Years ago I heard a story about my grandfather, Henry Dieffenbach, and how he handled a dispute between my aunts, Helen and Eleanor.
Helen and Eleanor were teenagers at the time and they were fighting over whose turn it was to do the dishes. Again.
My grandfather, who was a piano player for silent movies in New York City in the 1920s, was on his way out to work for the evening show. He had heard them fight before, many times. This would, in fact, be the framework of their relationship for their whole lives.
Henry listened to Helen and Eleanor bickering. Then he made a decision. He reached over, lifted the dishes out of the sink, walked to the basement doorway and threw the dishes down the stairs.
“Now no one has to do the dishes,” he said. That got their attention. And then he went to work.

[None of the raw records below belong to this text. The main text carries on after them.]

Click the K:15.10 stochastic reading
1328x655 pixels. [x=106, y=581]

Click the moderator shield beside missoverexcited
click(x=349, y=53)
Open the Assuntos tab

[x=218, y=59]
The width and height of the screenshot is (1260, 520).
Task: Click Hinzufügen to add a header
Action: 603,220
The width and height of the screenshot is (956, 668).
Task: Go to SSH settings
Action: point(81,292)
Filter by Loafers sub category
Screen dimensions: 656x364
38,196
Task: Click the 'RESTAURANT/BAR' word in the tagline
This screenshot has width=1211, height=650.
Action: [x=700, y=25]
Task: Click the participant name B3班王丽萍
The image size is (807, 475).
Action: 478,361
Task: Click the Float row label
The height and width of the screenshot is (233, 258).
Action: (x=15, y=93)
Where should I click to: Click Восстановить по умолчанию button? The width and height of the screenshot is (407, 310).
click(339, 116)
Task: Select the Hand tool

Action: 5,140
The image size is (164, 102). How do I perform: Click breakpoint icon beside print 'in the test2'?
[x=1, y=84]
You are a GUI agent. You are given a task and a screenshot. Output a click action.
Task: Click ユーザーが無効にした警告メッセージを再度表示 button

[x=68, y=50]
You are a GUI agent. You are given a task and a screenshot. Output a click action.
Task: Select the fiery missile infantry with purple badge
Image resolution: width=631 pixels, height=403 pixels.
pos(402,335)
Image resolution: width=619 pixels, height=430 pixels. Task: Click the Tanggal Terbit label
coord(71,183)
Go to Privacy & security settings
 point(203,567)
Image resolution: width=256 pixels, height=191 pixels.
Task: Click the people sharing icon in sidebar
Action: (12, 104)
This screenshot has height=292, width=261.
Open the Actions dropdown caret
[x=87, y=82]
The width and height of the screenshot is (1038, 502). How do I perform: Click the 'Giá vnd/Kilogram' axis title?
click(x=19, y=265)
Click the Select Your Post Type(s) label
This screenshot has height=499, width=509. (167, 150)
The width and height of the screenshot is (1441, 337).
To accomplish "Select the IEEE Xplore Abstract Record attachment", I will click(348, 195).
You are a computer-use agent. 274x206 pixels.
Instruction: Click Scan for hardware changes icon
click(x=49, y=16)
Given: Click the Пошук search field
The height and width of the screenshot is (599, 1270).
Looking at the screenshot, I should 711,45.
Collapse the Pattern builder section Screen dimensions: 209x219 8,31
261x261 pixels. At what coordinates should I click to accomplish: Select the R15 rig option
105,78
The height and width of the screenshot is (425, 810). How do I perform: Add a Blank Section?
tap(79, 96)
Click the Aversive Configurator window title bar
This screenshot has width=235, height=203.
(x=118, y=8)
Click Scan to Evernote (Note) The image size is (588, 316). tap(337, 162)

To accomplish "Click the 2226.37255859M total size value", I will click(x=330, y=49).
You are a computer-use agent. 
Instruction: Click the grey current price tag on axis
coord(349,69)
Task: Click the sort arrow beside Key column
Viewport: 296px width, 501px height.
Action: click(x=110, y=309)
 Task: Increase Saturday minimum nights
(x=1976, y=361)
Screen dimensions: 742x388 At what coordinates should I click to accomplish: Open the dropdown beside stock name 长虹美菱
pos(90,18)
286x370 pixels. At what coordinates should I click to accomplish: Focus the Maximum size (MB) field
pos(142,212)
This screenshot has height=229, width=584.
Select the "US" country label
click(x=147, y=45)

Tuesday night I watched the election results with surprise, like most everyone else. We had been told by the experts what we should expect and the outcome was exactly the opposite. What happened?
Half the country threw the dishes down the stairs.
The easy answer is for one side to say the other side doesn’t know what they voted for. They got conned. But tens of millions of intelligent, well-informed people voted Tuesday and half of those well-informed people had something to say: No one is listening to our concerns. No one is addressing our problems. We want to be heard.
So rather than one side dismissing the outcome as the result of a bunch of ignorant "deplorables" surging on our electoral process, maybe we should acknowledge: Something is wrong.
I’ve been a part of and settled many disputes in my career and what always fascinates me is how blind one party can be to its own faults while blaming the other side. That drives the other party crazy. People usually behave in a rational fashion to fulfill their own self-interests. In the case of the election, no one voted to make America worse. They voted to make America better… for themselves. What we now have is the result of 59 million people saying, “No one is paying attention to me, so I am voting for change.”
Set aside the news highlights of the bad behavior, comments and t-shirts from some of the rallies. Those highlights don't tell everyone's story. And don’t ascribe all voters’ decisions to the worst things a candidate said. Interviews I watched with voters Wednesday showed normal, caring, middle-class and working-class people who said, “We’re tired of struggling for decent jobs, paying high taxes and not being able to afford a better life for our children.” One 65-year-old former factory worker said, “I didn’t like the choice I had to make, but I wanted to send a message.” He was not alone in his sentiments, and that message came crashing down on us all on Tuesday. Now it’s up to all of us to get to work and answer that request for help.